By Nick Metzger
I just about fell out of my chair when I saw this recording pop up in my Bandcamp feed this Fall, what an unexpected surprise! For the uninitiated, this is an archival recording made on the sole US tour of the Bergisch-Brandenburgisches Quartett (BBQ), a divinely pungent concoction stemming from the enlightened minds of Rüdiger Carl, Hans Reichel, Ernst-Ludwig Petrowsky, and Sven-Åke Johansson. These gentlemen had worked together in various groups previously, most notably in bands of the Globe Unity Orchestra microverse, but the BBQ configuration first performed in Rostock in 1980. At that time Petrowsky lived in East Berlin and Johansson in West Berlin while Carl and Reichel lived in Wuppertal (Berlin is in the county of Brandenburg and Wuppertal in the region of Bergisch Land, hence the name of the group). In 1982 the band embarked on an East Coast tour of the US which required overcoming some fairly non-trivial obstacles. Firstly, Petrowsky had to obtain a West German passport, which he was able to do under the guise of going on tour there. Secondly, no one in the group had a credit card, so a friend in New York had to rent them a car for the tour. Fred Frith (who lives in New York and appears on the back half of this recording) helped arrange some of the dates along with various other unnamed (but never unappreciated, men and women of the cloth so to speak) East Coast organizers.

■ Data:
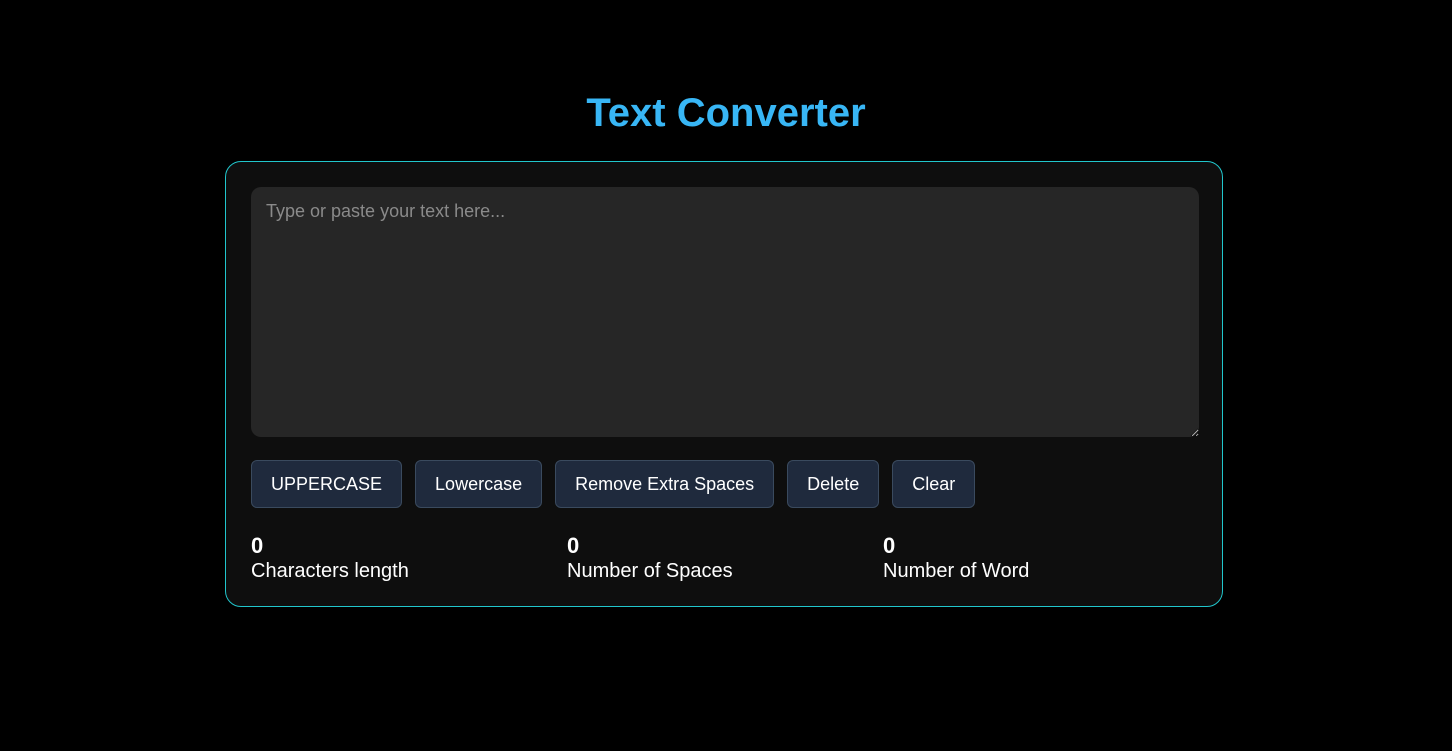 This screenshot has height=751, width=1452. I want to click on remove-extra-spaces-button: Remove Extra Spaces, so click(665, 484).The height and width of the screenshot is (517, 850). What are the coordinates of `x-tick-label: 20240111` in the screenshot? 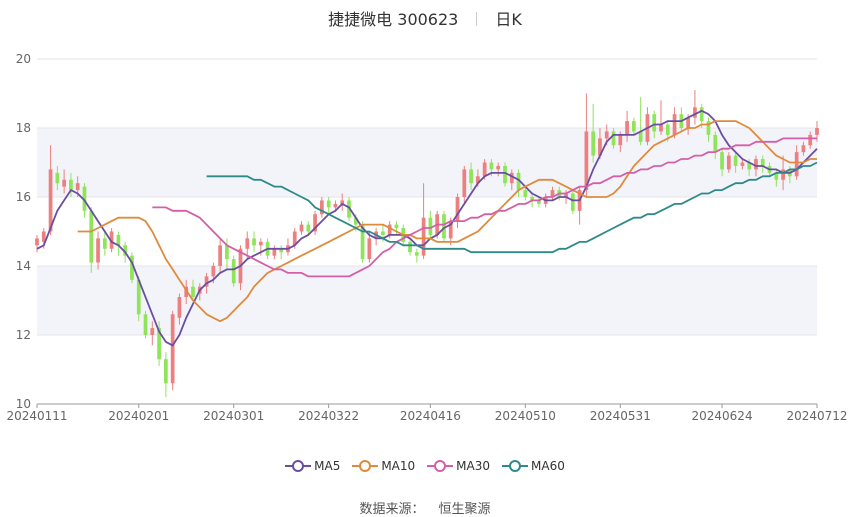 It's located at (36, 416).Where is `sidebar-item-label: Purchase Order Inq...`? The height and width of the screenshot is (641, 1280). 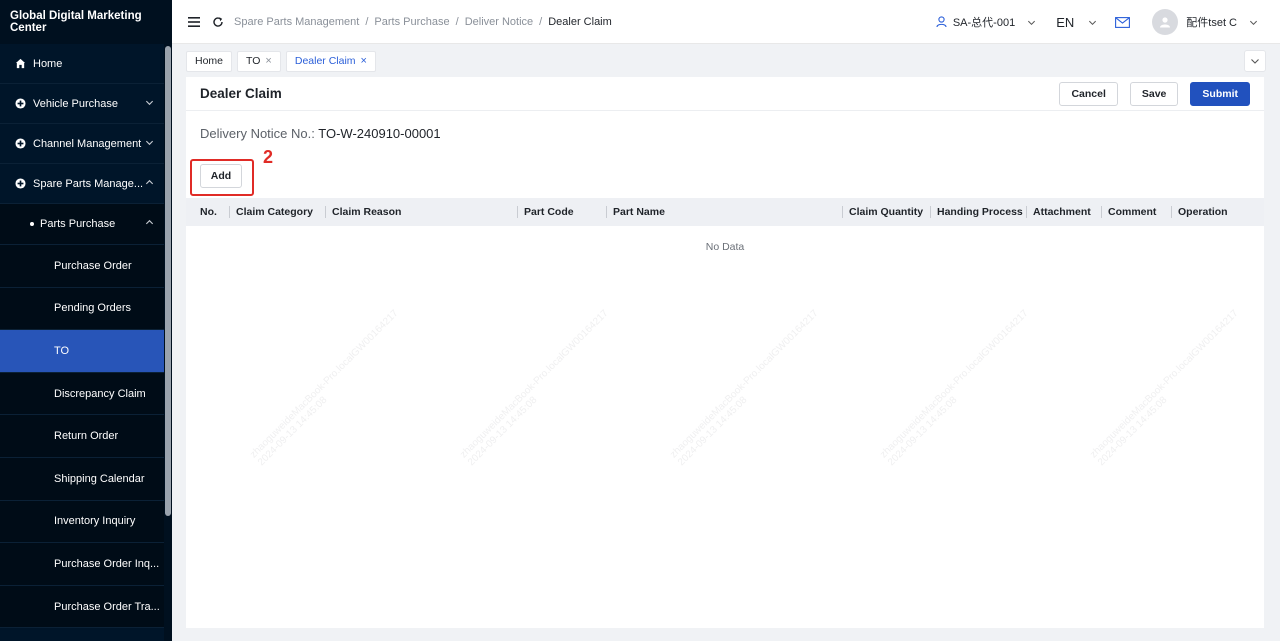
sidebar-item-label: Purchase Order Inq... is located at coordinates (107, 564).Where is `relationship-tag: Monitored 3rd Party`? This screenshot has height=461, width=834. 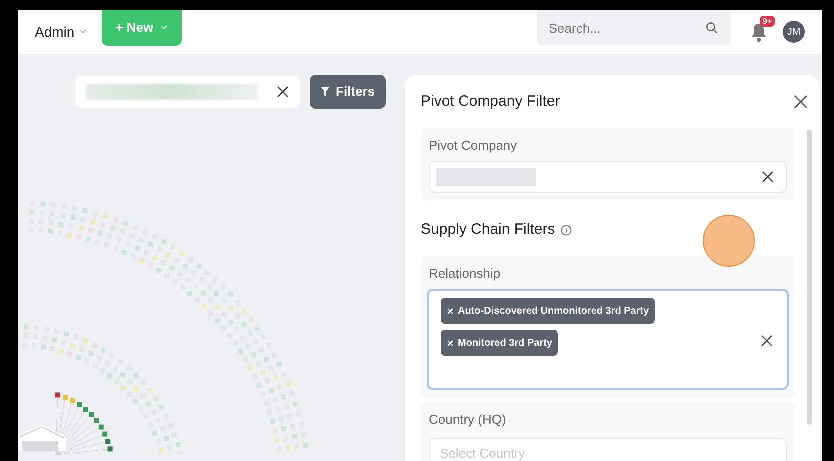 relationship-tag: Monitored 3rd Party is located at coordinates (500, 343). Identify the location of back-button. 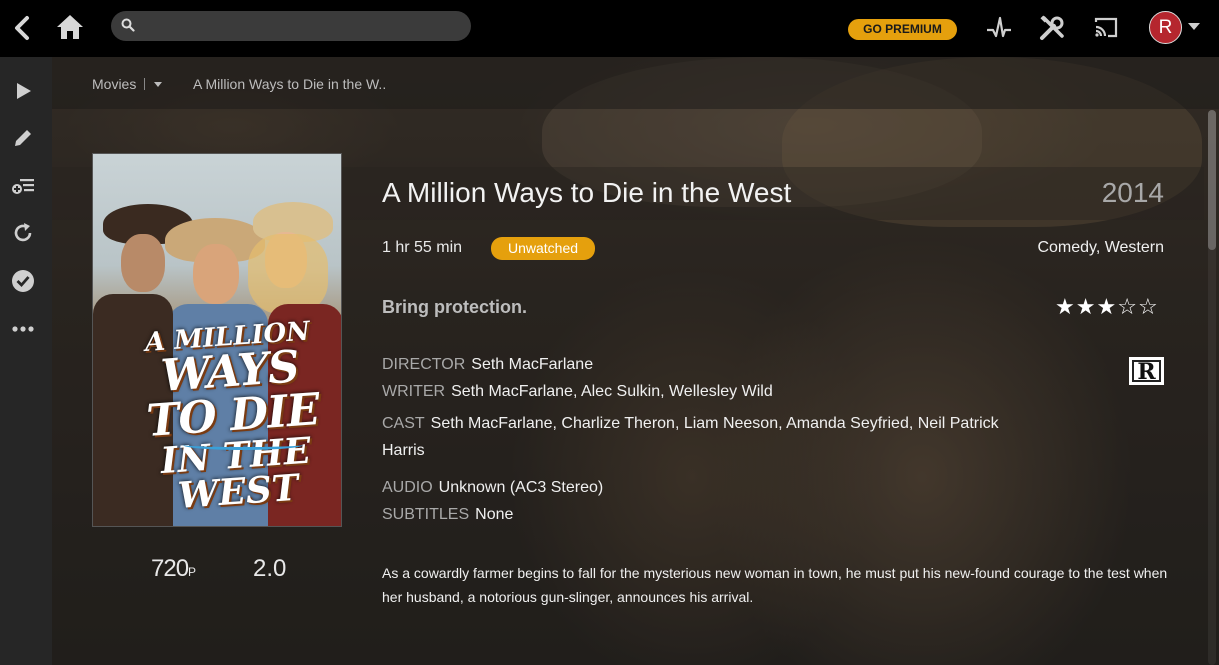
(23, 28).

■ Exercise objective:
According to the piece on the Bergisch-Brandenburgisches Quartett, why did a friend in New York have to rent the band a car for the 1982 tour? The data plays no part here.

■ Solution to the problem:
No one in the group had a credit card.